A common theme us recruiters see is not being qualified for the position. Upwards of three-quarters of the candidates that apply to role are not actually qualified for the role they’re applying to.
Anything longer than a six-month gap you should address on your resume ex. Caring for loved one, paternal leave, unemployment, etc.
If I’m not getting any callbacks, could the problem be with my application materials?
Yes, the first thing that comes to mind are poorly written resumes.
Resumes are your first impression of someone. They should be easy to read and outline why a company should hire you. Too often we see typos, grammatical errors, lacking accomplishments, lacks action verbs, incorrect formatting, etc.

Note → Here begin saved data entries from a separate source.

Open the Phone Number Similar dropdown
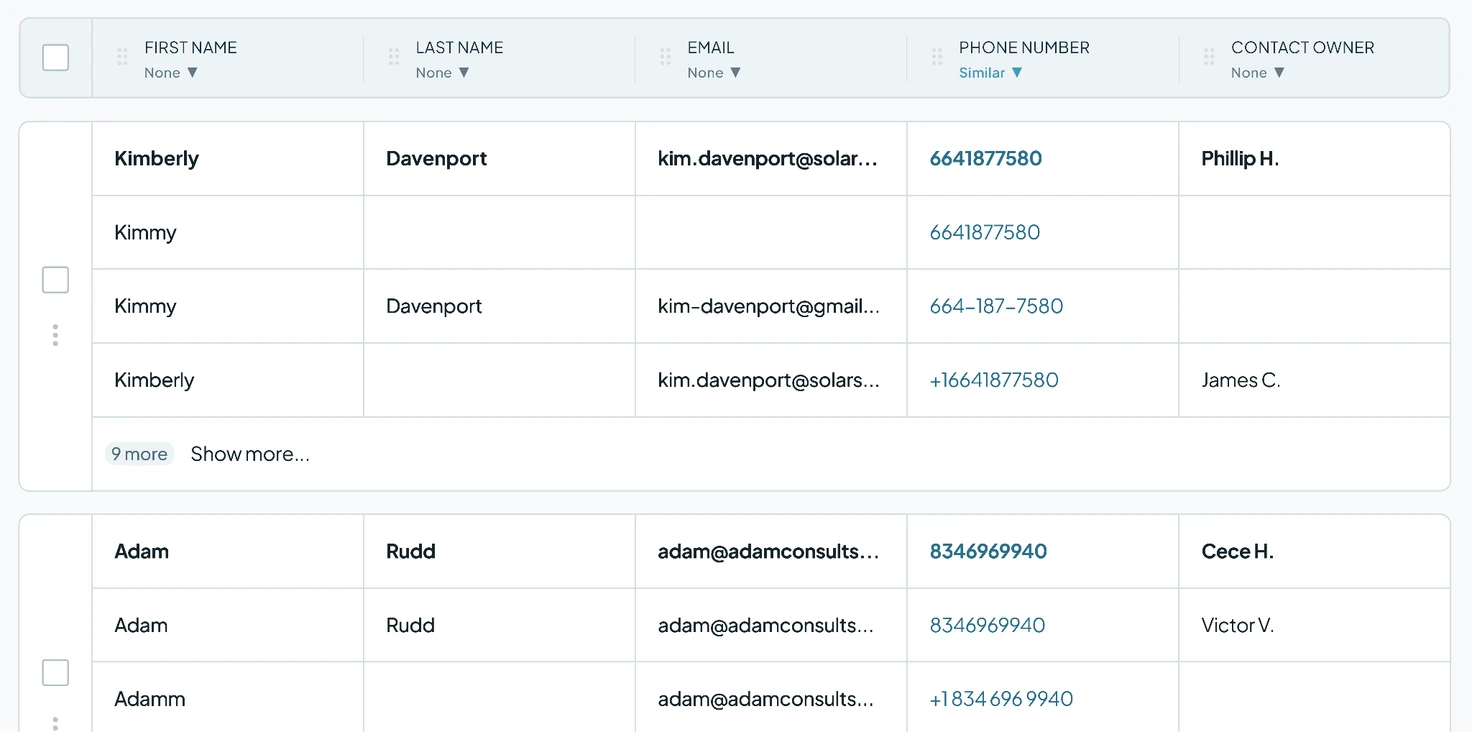The image size is (1472, 732). pyautogui.click(x=991, y=73)
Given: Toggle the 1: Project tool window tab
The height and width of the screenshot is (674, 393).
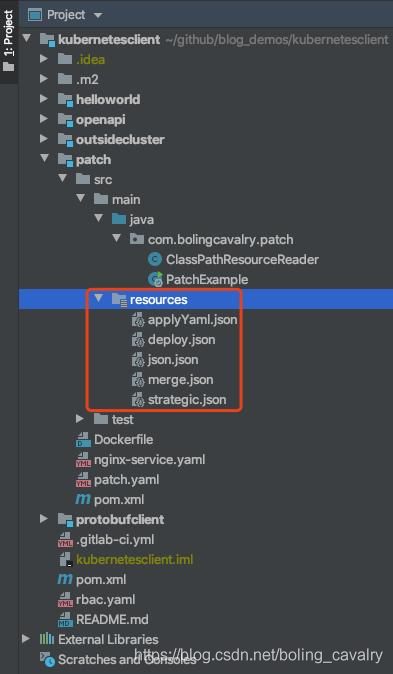Looking at the screenshot, I should coord(9,41).
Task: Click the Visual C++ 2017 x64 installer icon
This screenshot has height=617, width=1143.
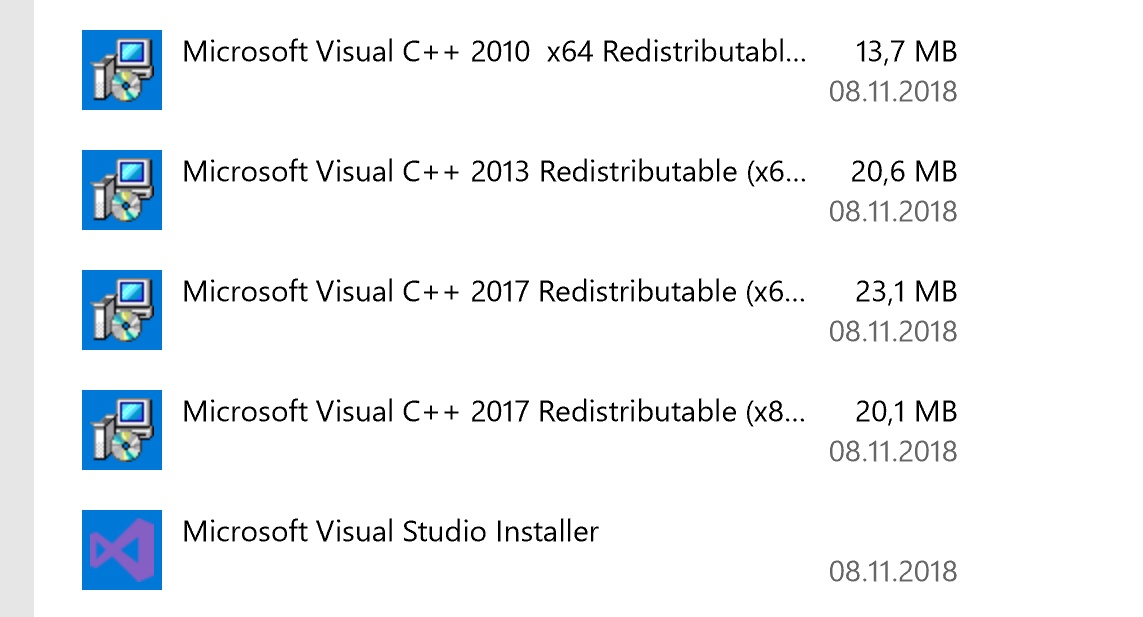Action: tap(122, 310)
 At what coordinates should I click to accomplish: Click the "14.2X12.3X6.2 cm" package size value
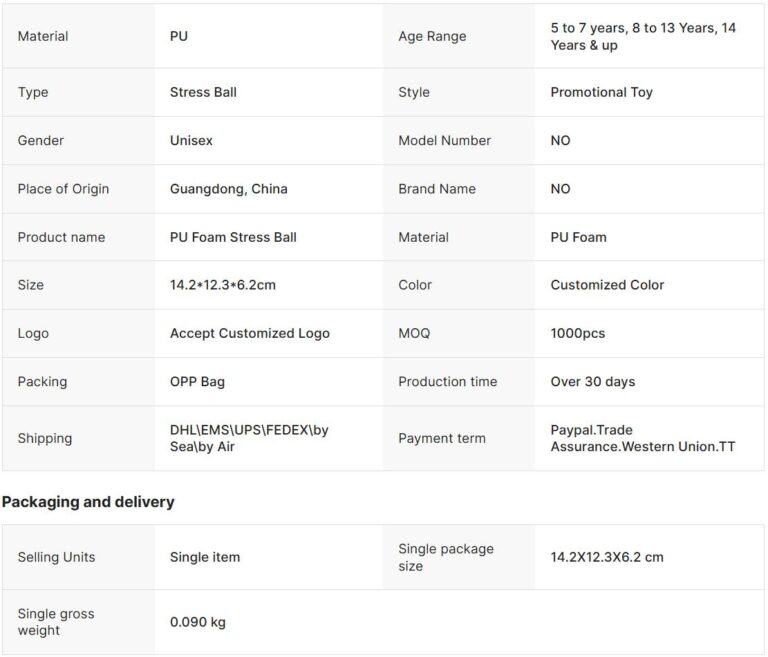(x=606, y=557)
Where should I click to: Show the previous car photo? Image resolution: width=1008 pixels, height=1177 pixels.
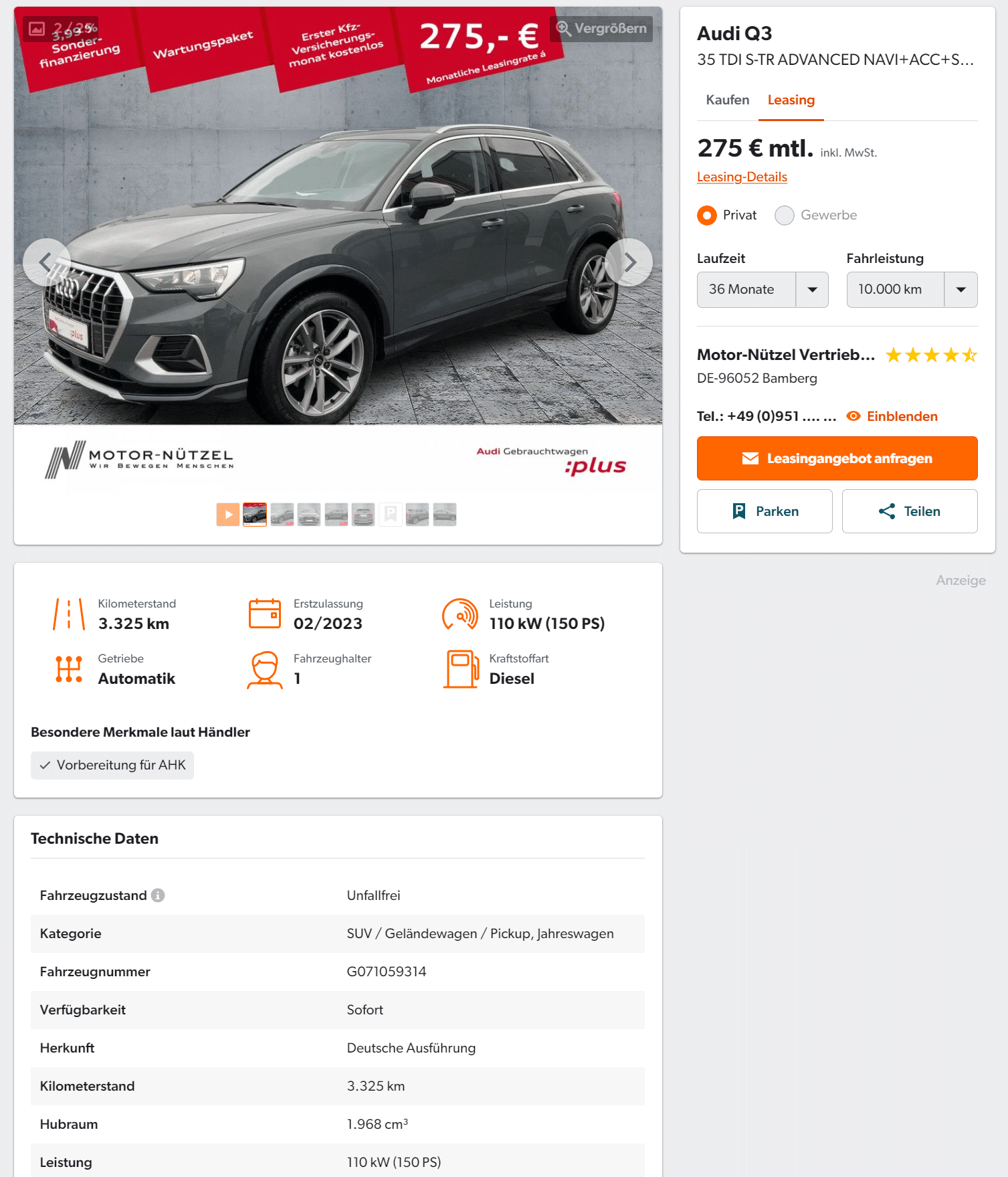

What if I keep getting to the interview stage but get no job offers?
Take a step back and analyze the interview. My recommendation would be this: Right after your interview, get in your car and play back the interview while taking notes. What questions did I struggle with? How were my interactions with each interviewee? Did I come across as passionate or desperate? And how did I balance oversharing?
What are some of the most common reasons you / hiring managers pass on qualified candidates?
Candidates are unprepared for the interview. Not enough research on the company and the team they’re interviewing with.
Candidate not asking enough questions (ties back to not being prepared).
Candidate not being concise enough when answering questions. Answers should be to the point.
Candidates oversell themselves. Lacking the true technical skills. Not able to articulate their true skills or where they applied these concepts. Inability to answer hypothetical scenarios when lacking specific skills.
What can I do to make myself more appealing to recruiters / hiring managers?
Build a robust LinkedIn profile .
Find the balance between being interested and being patient with the hiring process.
Always keeping HR or talent acquisition updated during your job search.
Have a clean, well-written resume.
Research, check out the interview teams’ LinkedIn profiles, become comfortable with products or service offerings, elaborate.
Practice behavioral-based interviewing.
Always have questions to ask.
Can I ask a recruiter / hiring manager why I didn’t get the job?
Yes. If you have interviewed, the recruiter should be able to provide authentic feedback into why you were not selected for a particular opportunity.
How do I stay positive in a job search that seems like it’s taking too long?
Today’s job market is extremely competitive and that is something that should be taken into consideration.
The typical job search takes five to six months on average, and standard interview processes can vary between two to six weeks. Be mindful of the level of the position you’re interviewing for, with leadership opportunities taking more time. Just because you hear stories of it happening faster for others you need to mindful that it takes time. Job searching should be a multifaceted approach For example: Personal networks, networking events, LinkedIn, job boards, etc.
Matt Hornyak is currently a senior talent acquisition consultant specializing in clinical, quality and regulatory recruitment for multiple modalities across North America for Philips. In addition, he functions as subject matter expert driving recruitment analytics across talent acquisition. Previous to Philips, Mr. Hornyak spent five and a half years leading two national search firms’ accounting and finance recruitment practices. Outside of work he is currently pursuing his master’s degree in business administration at Cleveland State University, is an avid traveler, and self-proclaimed foodie.
Matt’s answers have been edited for clarity, grammar, and length.